Hotel suicide bomber may have hit wrong target
A terror attack on a five-storey Baghdad hotel which left 17 people dead was a suicide bombing and may have hit the wrong target, the US military said today.
At least 45 people were wounded in the bomb attack on the Mount Lebanon Hotel in the heart of Baghdad. One of the dead and one of the wounded were British.
US Army Colonel Jill Morgenthaler confirmed the attack was a suicide bombing, but said the destroyed Mount Lebanon Hotel may not have been the intended target because the vehicle loaded with explosives was in the middle of the street, and not parked in front of the hotel.
Morgenthaler said 17 people were killed, but gave no explanation for why the death toll was revised downwards from an earlier figure of 27.
Americans, Britons, Egyptians as well as other foreigners were staying at the hotel when the bomb went off.
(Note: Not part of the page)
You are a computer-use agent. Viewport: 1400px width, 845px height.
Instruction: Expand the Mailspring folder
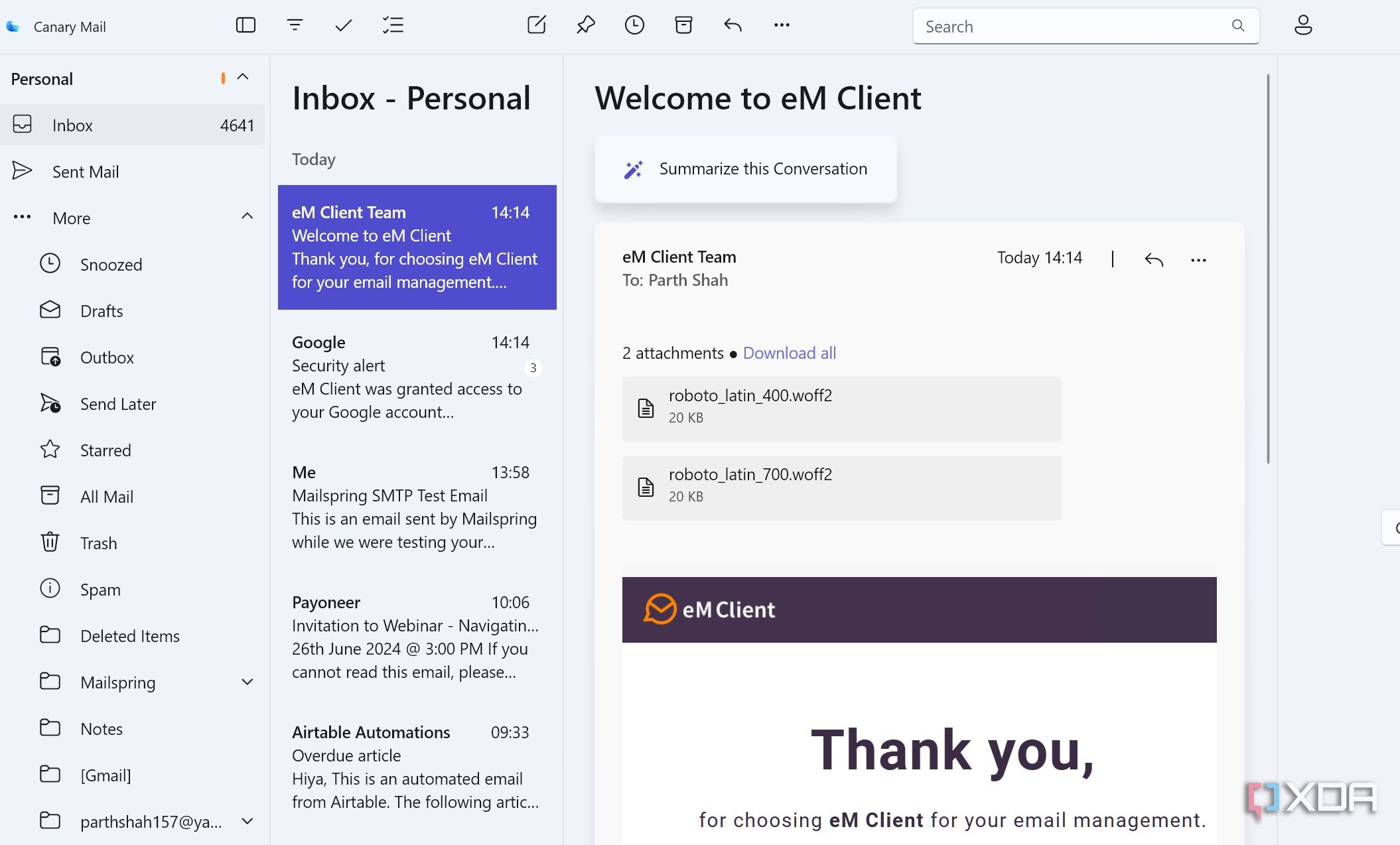pos(247,682)
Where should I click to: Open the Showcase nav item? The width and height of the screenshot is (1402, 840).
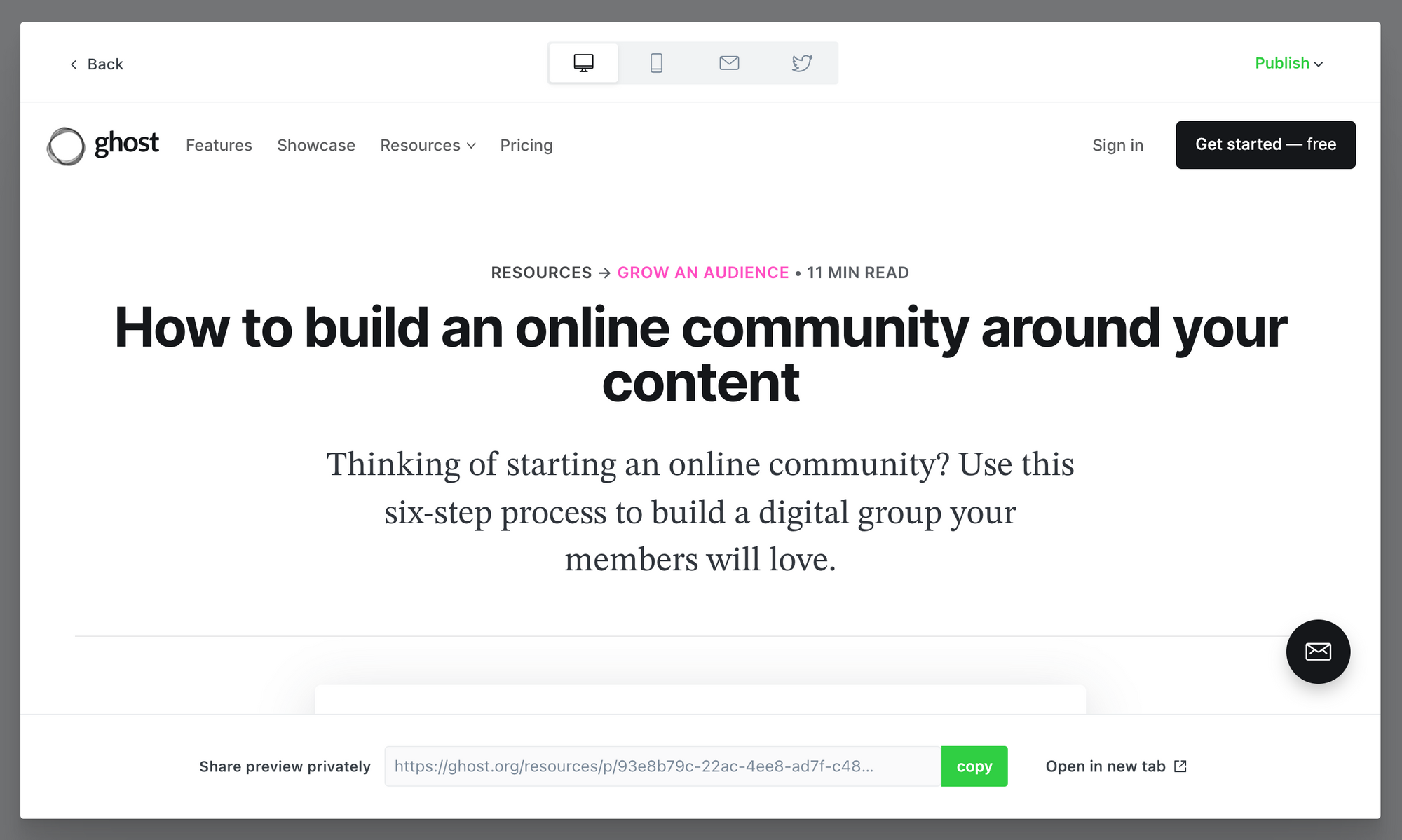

Many casualties were in adjacent buildings.
The blast set at least eight cars on fire, one of which was hurled into a store. Some vehicles were little more than mangled piles of metal. The explosion blew bricks, air conditioners, furniture, wires and other debris hundreds of yards from the hotel.
“It was huge boom followed by complete darkness and then the red glow of a fire,” said 16-year-old Walid Mohammed Abdel-Maguid, who lives near the hotel. A two-storey complex of offices and shops was also badly damaged.
The Mount Lebanon was a so-called soft target because it did not have concrete blast barriers and other security measures of the kind that protect offices of the US-led coalition and other buildings where Westerners live and work.
Brigadier General Mark Hertling, deputy commander of the 1st Armoured Division said he did not believe Iraqis linked to Saddam Hussein’s Ba’ath party were behind the attack. Those former regime members are believed to be focusing attacks on US soldiers.
“We’re going after the extremists in Iraq and the extremists coming from outside Iraq,” General Hertling said.
“It’s just so frustrating. You take three steps forward and something like this happens and you take one step back.”
Mortars fired at US bases near Baghdad killed three American soldiers and wounded six others, a US military statement said today.
One attack was on the Logistics Base Seitz, home to the 13th Corps Support Command, in the town of Balad. One of the Americans died instantly at the base while the second died later in a combat support hospital, the statement said.
A second mortar attack on a 1st Marine Expeditionary Force base in Husayba along the Syrian border killed one Marine and wounded three others, the US military said.